These are the key concepts you need to understand to accurately answer the question.

Population Mean
The population mean, denoted by \(\mu\), is the average value of a characteristic in a population. It is a fixed value and not subject to change. In the case of our exercise, when we refer to the population mean, we are talking about the true average that exists in the entire group of interest, usually too large to measure completely.

For example, if you want to understand the average height of all students in a school, the population mean would be the true average height of every single student in that school. Because it is often impractical to measure everyone in the population, we take a sample from the population and use it to estimate the population mean.
Sample Data
Sample data are the values collected from a subset of the population. The mean of these sample values is known as the sample mean and is denoted by \(\bar{x}\). Sample data are easier to gather compared to measuring the entire population.

Consider the previous example of a school. Instead of measuring the height of all students, you might measure the height of a random group of 30 students. These measurements form your sample data. Your sample mean, \(\bar{x}\), would be the average height of those 30 students.

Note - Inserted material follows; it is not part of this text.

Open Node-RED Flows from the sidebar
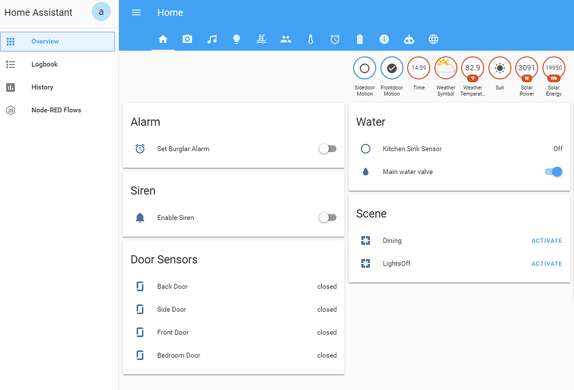 point(58,110)
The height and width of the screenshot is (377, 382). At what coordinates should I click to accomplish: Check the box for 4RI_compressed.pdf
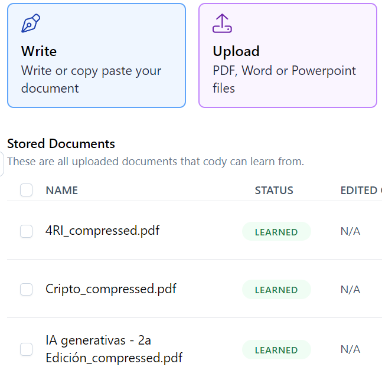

We use sample data to make inferences about the population mean because it is much more manageable to collect and analyze.
Confidence Level
The confidence level represents the degree of certainty we have that the population parameter lies within the calculated confidence interval. It is typically expressed as a percentage, such as 90%, 95%, or 99%.

In our example, a 90% confidence level means that if we were to repeat the sampling process and calculate a confidence interval 100 times, about 90 of those intervals would be expected to contain the true population mean \(\mu\). It is important to note that this does not mean there is a 90% probability that the population mean is within a single given interval; rather, it is about the reliability of the method used to compute the interval.
Interval Estimation
Interval estimation involves calculating a range of values, derived from sample data, that is likely to include the population parameter. The range is known as the confidence interval.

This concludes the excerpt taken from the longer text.